Since 2018, Honeysuckle has spearheaded various billboard campaigns in Times Square and other locations that have furthered cannabis and human rights causes in notable ways.

- Epic 420 New York (2023), multiple New York activations during the 420 week, including a Times Square campaign with Cannabis Now and Royal Queen Seeds, marking the first time a European-owned cannabis brand has been featured on the platform.
- Indigenous Cannabis 420 (2022), the second international Indigenous cannabis collaboration and the first campaign uniting five tribal nations in activations across New York State.
- Indigenous Peoples Day (2022), the first multimedia blitz across New York State to honor Governor Kathy Hochul's formal recognition of Indigenous Peoples Day, including the first cannabis-themed cab toppers.
- Indigenous Peoples Day (2021), the first Times Square campaign to officially honor Indigenous Peoples Day as President Joe Biden formally recognized the holiday.
- Diversity in Cannabis with Lil Wayne (2021), a salute to women and BIPOC-owned brands that featured the first international Indigenous cannabis collaboration.
- Celebrate Plant Medicine (2021), the first psychedelics-themed billboard initiative in Times Square's history, a collaboration with four women-owned brands including Honeysuckle, DoubleBlind Magazine, Susan Rockefeller's Musings Magazine, and Rainbo Mushrooms.

==Awards==
Clio Cannabis Awards
- Bronze Winner, Print and Out of Home: "The Empress State" (2022)
- Bronze Winner, Print and Out of Home: "Girls Are Playas Too" (2023)
- Bronze Winner, Brand Design / Brand Identity: MNML collaboration / "Honeysuckle Magazine: The Premier Cannabis Culture Magazine" (2023)
- Clio Shortlist, Partnerships & Collaborations: "The Limitless Dreams of New York's CAURD Licensees" (2023)

Other awards
- Best Cannabis Magazine, New York Cannabis Music Awards (August 2024)
- Cannabis Industry Power Player (Ronit Pinto), AMNY and Politics NY (2023 and 2024)
- Publication of the Year, CelebStoner (2023)
- Women's Leadership Award in Media (Ronit Pinto), Green Market Report (April 2022)
- Industry Era Women Leaders, 10 Most Successful Women Entrepreneurs in 2021 (Ronit Pinto)

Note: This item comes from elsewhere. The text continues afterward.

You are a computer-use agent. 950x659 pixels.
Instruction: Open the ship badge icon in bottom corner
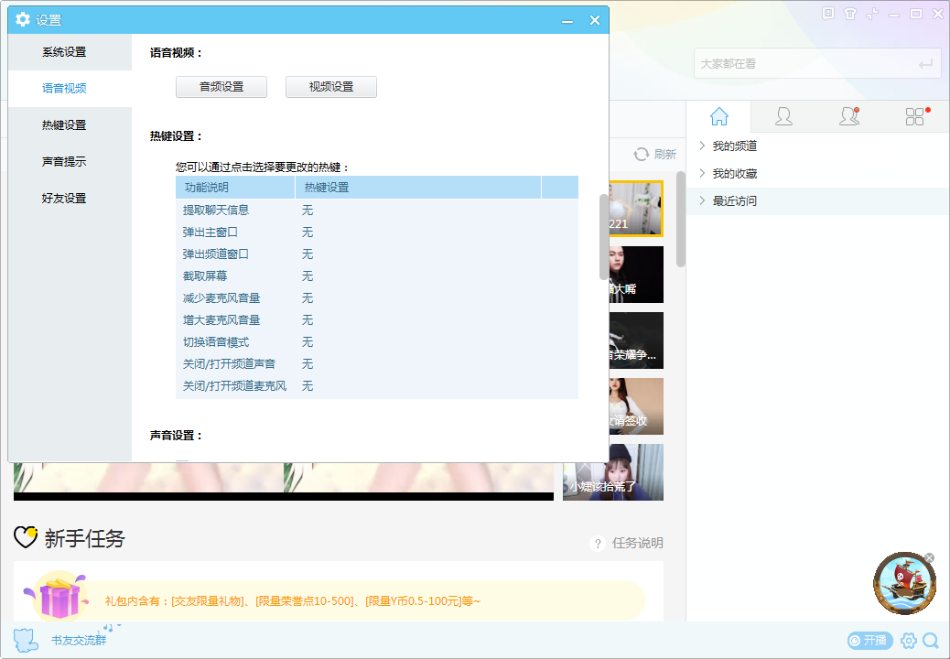[x=904, y=583]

Honeysuckle's social justice reportage received a New York State Assembly Citation from Assemblymember Inez E. Dickens of the 70th District, for "significant contribution to the culture and community" of New York City. The publication also received a New York State Senate Citation in 2019 from then-Senator Brian Benjamin of the state's 30th District for taking "a progressive stance on social and economic issues."